(Beginning of Given data)
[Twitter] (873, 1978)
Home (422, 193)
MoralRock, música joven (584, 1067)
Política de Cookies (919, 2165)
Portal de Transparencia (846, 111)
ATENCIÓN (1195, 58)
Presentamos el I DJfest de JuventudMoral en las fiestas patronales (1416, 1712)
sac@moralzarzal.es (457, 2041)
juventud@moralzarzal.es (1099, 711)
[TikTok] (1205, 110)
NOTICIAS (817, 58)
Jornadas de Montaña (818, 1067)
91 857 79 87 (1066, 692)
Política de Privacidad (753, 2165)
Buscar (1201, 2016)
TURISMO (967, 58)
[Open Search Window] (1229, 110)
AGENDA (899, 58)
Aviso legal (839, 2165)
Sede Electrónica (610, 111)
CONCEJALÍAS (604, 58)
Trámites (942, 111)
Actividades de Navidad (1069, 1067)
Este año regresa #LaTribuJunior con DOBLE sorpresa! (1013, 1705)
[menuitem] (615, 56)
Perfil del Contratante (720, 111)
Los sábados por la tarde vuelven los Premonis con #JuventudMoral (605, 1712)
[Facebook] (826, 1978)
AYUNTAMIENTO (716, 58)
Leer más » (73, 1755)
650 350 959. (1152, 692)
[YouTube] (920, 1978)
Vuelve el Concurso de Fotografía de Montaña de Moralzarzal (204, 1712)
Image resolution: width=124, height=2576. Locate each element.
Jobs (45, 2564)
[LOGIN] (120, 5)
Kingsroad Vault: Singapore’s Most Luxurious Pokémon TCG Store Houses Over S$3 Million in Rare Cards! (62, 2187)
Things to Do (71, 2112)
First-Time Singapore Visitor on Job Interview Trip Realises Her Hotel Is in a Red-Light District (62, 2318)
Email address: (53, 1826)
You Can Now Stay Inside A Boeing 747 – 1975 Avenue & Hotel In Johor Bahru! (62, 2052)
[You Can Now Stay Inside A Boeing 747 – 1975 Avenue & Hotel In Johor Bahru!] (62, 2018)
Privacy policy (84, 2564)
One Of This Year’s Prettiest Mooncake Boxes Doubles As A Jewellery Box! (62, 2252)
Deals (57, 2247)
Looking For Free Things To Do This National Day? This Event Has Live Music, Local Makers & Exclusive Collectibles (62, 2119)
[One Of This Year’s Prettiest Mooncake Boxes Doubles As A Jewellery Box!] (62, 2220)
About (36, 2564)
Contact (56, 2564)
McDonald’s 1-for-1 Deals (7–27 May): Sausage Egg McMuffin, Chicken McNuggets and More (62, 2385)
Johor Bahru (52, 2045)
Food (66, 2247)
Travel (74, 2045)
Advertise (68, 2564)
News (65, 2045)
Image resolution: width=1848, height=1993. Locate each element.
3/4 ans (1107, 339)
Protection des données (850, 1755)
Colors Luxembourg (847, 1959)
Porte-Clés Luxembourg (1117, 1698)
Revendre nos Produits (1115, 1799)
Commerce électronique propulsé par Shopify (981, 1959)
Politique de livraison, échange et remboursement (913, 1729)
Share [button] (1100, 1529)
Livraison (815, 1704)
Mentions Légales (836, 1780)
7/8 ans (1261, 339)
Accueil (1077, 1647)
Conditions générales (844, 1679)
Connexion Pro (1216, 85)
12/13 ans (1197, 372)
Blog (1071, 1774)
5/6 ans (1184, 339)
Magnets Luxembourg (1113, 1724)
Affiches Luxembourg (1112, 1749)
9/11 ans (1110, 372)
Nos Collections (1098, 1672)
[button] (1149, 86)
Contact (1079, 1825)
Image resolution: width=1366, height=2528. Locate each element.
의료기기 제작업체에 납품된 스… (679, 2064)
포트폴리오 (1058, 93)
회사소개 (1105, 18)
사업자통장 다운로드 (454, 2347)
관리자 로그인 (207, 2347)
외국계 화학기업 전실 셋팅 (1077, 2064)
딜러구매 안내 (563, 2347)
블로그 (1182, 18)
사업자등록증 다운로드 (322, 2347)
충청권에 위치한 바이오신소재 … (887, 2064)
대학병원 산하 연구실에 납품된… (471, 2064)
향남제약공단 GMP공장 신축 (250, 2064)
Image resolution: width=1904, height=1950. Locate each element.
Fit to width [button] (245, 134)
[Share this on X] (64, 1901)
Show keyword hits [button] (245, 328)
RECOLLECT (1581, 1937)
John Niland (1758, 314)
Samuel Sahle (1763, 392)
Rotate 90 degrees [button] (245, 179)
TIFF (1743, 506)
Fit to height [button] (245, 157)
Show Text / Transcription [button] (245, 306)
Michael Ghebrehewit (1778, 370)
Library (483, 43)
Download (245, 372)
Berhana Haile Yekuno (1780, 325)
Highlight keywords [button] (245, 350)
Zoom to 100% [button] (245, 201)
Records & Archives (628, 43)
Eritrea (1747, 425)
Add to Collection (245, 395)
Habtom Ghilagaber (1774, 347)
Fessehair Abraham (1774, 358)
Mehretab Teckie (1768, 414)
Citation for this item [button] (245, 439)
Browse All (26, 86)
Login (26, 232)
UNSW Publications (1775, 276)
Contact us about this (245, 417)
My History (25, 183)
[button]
(End of Given data)
_Description of the task_
From the records above, retype only the lines starting at the line that contains "MoralRock, música joven (584, 1067)" and ending at the line that contains "Privacy policy (84, 2564)", both included.

_Expected output_
MoralRock, música joven (584, 1067)
Política de Cookies (919, 2165)
Portal de Transparencia (846, 111)
ATENCIÓN (1195, 58)
Presentamos el I DJfest de JuventudMoral en las fiestas patronales (1416, 1712)
sac@moralzarzal.es (457, 2041)
juventud@moralzarzal.es (1099, 711)
[TikTok] (1205, 110)
NOTICIAS (817, 58)
Jornadas de Montaña (818, 1067)
91 857 79 87 (1066, 692)
Política de Privacidad (753, 2165)
Buscar (1201, 2016)
TURISMO (967, 58)
[Open Search Window] (1229, 110)
AGENDA (899, 58)
Aviso legal (839, 2165)
Sede Electrónica (610, 111)
CONCEJALÍAS (604, 58)
Trámites (942, 111)
Actividades de Navidad (1069, 1067)
Este año regresa #LaTribuJunior con DOBLE sorpresa! (1013, 1705)
[menuitem] (615, 56)
Perfil del Contratante (720, 111)
Los sábados por la tarde vuelven los Premonis con #JuventudMoral (605, 1712)
[Facebook] (826, 1978)
AYUNTAMIENTO (716, 58)
Leer más » (73, 1755)
650 350 959. (1152, 692)
[YouTube] (920, 1978)
Vuelve el Concurso de Fotografía de Montaña de Moralzarzal (204, 1712)
Image resolution: width=124, height=2576. Locate each element.
Jobs (45, 2564)
[LOGIN] (120, 5)
Kingsroad Vault: Singapore’s Most Luxurious Pokémon TCG Store Houses Over S$3 Million in Rare Cards! (62, 2187)
Things to Do (71, 2112)
First-Time Singapore Visitor on Job Interview Trip Realises Her Hotel Is in a Red-Light District (62, 2318)
Email address: (53, 1826)
You Can Now Stay Inside A Boeing 747 – 1975 Avenue & Hotel In Johor Bahru! (62, 2052)
[You Can Now Stay Inside A Boeing 747 – 1975 Avenue & Hotel In Johor Bahru!] (62, 2018)
Privacy policy (84, 2564)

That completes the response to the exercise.